──────── Source text ────────

Intel announced the first details of its ‘Intel 4’ process node and shared an image of a Meteor Lake compute die at the 2022 IEEE VLSI Symposium. Intel claims impressive results with its new ‘Intel 4’ node over its previous-gen ‘Intel 7’ node, including 21.5% higher frequencies at the same power, or a 40% power reduction at the same frequency. Intel also claims a 2X area scaling improvement, meaning it has doubled transistor density for the high-performance libraries. The Intel 4 node is also the company’s first to use EUV lithography. That’s just to name a few among many other notable advancements that we’ll cover in more detail below.
Intel’s missteps with the 10nm process saw it lose its process tech leadership to TSMC, not to mention cede performance leadership to AMD in the CPU market. As such, all eyes are on the company as its ‘Intel 4’ process, which we’ll refer to as ‘I4,’ comes to market in 2023.
Last time, Intel tried to scale too aggressively with its 10nm node and reach a 2.7X scaling goal. That led to constant delays due to the incorporation of multiple new technologies simultaneously, some of which obviously didn’t meet development targets. For I4, intel is taking a more modular approach and introducing newer technologies step by step as it progresses from node to node, thus helping it achieve a more gradual cadence that it hopes will avoid the delays we’ve seen in the past.
Intel is developing multiple nodes in parallel to deliver on its promise of five nodes in four years, and Intel 4 is the second step in that journey. First, let’s take a closer look at the Meteor Lake die, then dive into the details of the I4 presentation.

────────

### Work to complete:
Please copy out the Intel 4 article above in full, word for word.

──────── Supplied material ────────

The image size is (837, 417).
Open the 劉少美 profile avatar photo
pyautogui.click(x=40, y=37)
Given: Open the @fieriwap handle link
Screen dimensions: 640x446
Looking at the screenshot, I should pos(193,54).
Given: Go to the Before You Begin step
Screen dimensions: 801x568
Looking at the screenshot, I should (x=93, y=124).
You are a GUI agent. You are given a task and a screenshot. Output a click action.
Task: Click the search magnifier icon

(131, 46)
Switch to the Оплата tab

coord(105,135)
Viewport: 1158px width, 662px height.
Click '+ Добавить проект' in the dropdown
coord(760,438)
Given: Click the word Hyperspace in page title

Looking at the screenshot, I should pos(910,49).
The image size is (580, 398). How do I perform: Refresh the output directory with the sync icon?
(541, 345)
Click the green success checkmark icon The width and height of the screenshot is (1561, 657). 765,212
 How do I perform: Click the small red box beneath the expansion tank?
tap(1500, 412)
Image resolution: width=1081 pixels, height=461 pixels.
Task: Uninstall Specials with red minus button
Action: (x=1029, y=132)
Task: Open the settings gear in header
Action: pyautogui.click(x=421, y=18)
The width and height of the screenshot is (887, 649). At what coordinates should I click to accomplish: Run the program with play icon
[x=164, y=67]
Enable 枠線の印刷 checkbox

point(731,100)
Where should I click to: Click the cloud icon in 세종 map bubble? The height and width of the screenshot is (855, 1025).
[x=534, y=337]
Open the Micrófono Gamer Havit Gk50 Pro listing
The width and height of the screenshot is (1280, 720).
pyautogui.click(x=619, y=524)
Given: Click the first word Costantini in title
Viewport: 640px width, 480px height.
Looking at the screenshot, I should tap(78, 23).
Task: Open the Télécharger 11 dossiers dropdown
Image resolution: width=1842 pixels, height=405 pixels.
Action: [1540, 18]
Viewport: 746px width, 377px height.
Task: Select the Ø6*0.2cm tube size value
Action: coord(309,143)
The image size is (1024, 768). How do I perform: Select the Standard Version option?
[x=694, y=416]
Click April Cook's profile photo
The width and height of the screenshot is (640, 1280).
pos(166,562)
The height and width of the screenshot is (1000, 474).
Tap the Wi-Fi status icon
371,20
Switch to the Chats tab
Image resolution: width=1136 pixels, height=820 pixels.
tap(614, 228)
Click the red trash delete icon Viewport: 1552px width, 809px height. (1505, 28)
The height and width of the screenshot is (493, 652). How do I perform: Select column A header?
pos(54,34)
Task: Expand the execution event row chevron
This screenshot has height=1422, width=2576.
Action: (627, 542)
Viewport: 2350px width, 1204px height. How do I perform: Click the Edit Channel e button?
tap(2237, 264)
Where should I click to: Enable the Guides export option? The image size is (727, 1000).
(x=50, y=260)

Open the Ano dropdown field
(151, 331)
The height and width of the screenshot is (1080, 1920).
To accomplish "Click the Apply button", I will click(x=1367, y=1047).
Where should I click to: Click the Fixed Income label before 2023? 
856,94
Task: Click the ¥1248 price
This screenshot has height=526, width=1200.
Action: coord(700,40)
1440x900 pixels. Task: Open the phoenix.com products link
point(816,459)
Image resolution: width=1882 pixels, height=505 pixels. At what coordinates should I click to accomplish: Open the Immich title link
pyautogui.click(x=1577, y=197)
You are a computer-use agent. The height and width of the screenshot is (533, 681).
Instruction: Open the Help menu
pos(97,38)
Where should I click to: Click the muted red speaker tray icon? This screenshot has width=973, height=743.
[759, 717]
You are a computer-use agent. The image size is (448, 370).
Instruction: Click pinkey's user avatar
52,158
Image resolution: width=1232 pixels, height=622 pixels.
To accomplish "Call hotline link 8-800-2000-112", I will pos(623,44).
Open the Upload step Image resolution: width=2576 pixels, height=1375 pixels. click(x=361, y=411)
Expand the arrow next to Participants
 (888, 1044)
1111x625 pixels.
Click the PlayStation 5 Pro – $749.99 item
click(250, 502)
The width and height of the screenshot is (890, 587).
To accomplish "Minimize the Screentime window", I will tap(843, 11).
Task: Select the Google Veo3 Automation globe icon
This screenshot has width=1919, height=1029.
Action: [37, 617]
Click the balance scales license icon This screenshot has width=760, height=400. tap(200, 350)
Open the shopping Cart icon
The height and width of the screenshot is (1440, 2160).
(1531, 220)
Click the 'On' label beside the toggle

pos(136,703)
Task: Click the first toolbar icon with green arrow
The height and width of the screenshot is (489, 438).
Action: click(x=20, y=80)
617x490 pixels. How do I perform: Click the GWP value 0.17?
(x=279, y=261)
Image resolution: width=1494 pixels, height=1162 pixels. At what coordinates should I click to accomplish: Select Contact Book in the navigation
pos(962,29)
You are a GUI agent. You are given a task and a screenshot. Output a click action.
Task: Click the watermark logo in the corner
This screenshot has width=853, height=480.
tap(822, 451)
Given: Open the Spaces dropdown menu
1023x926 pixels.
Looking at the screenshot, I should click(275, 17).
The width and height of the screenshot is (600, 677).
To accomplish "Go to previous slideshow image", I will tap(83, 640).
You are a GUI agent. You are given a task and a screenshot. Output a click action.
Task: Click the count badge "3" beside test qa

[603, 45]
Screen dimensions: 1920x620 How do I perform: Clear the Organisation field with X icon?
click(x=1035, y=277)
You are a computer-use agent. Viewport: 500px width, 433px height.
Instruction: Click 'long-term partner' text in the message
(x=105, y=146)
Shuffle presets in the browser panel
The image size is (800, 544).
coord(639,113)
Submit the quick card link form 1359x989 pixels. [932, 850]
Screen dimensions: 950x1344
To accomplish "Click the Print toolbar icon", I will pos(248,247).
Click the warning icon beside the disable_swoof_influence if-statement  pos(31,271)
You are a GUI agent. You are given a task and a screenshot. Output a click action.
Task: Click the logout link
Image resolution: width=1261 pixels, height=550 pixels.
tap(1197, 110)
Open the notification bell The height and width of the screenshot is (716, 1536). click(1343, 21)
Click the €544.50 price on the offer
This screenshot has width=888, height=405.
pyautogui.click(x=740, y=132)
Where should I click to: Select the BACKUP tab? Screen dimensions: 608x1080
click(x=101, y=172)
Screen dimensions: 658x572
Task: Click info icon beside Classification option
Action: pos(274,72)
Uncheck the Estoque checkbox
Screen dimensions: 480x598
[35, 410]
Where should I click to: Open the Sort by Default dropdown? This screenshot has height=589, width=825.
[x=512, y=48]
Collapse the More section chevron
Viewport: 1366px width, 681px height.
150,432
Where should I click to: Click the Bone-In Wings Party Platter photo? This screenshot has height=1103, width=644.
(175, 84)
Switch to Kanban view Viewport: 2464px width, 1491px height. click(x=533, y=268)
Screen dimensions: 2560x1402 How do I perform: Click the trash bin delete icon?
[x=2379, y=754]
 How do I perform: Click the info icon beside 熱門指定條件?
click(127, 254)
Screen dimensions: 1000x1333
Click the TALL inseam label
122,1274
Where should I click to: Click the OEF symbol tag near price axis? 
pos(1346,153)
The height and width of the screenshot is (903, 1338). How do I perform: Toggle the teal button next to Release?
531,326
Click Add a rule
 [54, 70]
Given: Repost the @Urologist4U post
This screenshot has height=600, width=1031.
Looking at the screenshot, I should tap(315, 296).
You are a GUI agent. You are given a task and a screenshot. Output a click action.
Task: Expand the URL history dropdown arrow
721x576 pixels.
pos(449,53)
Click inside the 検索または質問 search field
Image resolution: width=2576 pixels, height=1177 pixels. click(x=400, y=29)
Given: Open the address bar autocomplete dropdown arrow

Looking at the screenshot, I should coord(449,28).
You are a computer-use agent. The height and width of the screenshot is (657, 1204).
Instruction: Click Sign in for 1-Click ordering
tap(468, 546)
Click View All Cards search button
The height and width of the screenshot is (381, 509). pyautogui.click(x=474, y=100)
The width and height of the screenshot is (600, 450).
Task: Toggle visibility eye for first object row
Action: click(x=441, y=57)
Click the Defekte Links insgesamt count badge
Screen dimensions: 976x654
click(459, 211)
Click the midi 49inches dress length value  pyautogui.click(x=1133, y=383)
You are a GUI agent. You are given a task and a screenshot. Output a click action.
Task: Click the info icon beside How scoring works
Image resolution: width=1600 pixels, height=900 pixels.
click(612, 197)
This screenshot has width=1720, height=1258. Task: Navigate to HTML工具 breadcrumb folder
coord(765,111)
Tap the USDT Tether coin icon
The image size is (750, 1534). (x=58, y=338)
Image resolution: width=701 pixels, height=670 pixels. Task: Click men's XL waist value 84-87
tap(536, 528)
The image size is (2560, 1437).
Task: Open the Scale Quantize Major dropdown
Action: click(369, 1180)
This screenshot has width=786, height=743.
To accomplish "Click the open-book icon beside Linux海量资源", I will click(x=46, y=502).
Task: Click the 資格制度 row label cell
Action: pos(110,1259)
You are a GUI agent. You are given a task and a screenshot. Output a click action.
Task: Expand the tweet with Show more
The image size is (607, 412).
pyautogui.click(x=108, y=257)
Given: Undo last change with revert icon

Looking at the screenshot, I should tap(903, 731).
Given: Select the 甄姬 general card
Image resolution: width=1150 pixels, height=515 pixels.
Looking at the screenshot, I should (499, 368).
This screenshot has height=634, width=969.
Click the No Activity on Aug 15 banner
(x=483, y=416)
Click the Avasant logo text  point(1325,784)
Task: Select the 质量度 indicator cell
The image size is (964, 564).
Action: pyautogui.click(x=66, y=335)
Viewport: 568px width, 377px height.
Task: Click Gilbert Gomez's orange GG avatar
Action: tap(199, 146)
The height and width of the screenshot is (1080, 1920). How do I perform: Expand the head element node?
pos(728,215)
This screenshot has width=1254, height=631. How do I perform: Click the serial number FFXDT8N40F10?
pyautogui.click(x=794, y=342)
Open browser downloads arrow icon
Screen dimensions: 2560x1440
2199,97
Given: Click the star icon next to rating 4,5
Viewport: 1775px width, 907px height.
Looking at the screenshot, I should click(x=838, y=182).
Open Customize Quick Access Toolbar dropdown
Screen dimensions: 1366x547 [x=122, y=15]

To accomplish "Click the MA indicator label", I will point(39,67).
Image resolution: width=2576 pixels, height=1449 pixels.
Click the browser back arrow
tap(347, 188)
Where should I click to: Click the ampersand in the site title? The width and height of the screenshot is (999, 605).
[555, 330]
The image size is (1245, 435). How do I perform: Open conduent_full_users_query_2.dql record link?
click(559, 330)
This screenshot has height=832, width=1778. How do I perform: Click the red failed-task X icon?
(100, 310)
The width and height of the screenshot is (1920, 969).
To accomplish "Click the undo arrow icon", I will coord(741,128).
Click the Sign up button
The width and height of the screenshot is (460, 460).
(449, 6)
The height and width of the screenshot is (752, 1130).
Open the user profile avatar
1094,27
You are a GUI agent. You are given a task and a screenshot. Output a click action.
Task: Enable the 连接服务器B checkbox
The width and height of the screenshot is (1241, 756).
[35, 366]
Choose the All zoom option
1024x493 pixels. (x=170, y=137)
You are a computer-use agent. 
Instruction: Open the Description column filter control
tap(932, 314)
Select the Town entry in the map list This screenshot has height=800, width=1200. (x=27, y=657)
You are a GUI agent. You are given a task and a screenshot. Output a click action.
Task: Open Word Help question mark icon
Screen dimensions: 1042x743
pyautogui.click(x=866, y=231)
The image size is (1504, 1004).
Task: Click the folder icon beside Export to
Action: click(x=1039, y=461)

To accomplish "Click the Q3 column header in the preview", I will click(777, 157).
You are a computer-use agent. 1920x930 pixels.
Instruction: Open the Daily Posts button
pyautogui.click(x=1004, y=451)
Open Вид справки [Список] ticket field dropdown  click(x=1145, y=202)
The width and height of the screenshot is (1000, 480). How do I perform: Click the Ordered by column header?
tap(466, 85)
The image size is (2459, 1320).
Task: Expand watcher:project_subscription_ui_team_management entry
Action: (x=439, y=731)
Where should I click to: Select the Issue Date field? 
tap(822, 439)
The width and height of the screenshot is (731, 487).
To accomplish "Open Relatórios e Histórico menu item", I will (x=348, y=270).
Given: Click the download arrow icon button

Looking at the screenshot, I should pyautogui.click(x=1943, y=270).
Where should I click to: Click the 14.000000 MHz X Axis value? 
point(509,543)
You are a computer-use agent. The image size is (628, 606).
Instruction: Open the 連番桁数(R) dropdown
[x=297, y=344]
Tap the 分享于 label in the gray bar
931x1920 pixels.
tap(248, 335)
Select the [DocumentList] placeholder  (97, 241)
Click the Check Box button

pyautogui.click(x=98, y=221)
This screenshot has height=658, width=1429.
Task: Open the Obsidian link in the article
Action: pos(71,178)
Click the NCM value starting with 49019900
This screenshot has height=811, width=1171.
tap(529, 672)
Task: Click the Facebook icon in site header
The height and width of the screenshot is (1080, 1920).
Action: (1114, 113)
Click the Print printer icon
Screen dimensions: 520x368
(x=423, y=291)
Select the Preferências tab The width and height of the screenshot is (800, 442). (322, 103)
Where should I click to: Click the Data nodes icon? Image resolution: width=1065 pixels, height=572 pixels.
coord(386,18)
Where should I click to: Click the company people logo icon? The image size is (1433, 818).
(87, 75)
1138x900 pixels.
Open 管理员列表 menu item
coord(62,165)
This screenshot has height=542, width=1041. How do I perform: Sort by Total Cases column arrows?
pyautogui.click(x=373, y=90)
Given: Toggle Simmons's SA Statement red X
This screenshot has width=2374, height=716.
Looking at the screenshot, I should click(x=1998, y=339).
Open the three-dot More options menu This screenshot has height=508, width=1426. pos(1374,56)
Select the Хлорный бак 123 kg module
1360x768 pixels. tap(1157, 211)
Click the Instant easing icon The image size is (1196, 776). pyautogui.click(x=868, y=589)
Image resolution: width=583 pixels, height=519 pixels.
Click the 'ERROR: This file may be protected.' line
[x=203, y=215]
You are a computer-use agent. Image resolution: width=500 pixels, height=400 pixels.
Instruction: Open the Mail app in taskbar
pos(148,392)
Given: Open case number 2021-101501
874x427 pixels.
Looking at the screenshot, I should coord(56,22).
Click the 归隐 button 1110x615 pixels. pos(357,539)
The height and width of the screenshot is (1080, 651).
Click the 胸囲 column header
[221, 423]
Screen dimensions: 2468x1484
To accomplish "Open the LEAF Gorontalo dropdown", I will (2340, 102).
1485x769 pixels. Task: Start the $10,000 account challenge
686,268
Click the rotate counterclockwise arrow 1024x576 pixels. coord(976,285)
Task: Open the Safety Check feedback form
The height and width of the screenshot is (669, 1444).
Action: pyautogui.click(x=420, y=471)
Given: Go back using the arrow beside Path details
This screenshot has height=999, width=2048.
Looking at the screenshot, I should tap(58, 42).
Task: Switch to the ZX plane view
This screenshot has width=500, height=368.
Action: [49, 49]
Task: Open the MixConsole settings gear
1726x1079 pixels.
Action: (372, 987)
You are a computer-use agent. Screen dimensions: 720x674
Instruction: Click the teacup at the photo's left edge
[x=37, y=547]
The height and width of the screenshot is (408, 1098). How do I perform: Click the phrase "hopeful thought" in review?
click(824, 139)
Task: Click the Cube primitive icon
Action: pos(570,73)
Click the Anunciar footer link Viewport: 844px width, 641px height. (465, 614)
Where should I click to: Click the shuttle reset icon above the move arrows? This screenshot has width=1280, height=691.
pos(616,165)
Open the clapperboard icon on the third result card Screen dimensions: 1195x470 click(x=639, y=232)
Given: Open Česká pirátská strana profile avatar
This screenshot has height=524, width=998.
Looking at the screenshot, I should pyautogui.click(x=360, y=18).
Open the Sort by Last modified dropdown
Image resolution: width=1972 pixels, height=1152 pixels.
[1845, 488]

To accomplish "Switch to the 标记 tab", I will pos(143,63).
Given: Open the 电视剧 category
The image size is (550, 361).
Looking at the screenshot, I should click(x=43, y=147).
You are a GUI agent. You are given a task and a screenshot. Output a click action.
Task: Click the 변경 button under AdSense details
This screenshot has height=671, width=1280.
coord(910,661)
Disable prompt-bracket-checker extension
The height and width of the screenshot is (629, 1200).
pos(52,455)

────────

### Result for this task:
Intel announced the first details of its ‘Intel 4’ process node and shared an image of a Meteor Lake compute die at the 2022 IEEE VLSI Symposium. Intel claims impressive results with its new ‘Intel 4’ node over its previous-gen ‘Intel 7’ node, including 21.5% higher frequencies at the same power, or a 40% power reduction at the same frequency. Intel also claims a 2X area scaling improvement, meaning it has doubled transistor density for the high-performance libraries. The Intel 4 node is also the company’s first to use EUV lithography. That’s just to name a few among many other notable advancements that we’ll cover in more detail below.
Intel’s missteps with the 10nm process saw it lose its process tech leadership to TSMC, not to mention cede performance leadership to AMD in the CPU market. As such, all eyes are on the company as its ‘Intel 4’ process, which we’ll refer to as ‘I4,’ comes to market in 2023.
Last time, Intel tried to scale too aggressively with its 10nm node and reach a 2.7X scaling goal. That led to constant delays due to the incorporation of multiple new technologies simultaneously, some of which obviously didn’t meet development targets. For I4, intel is taking a more modular approach and introducing newer technologies step by step as it progresses from node to node, thus helping it achieve a more gradual cadence that it hopes will avoid the delays we’ve seen in the past.
Intel is developing multiple nodes in parallel to deliver on its promise of five nodes in four years, and Intel 4 is the second step in that journey. First, let’s take a closer look at the Meteor Lake die, then dive into the details of the I4 presentation.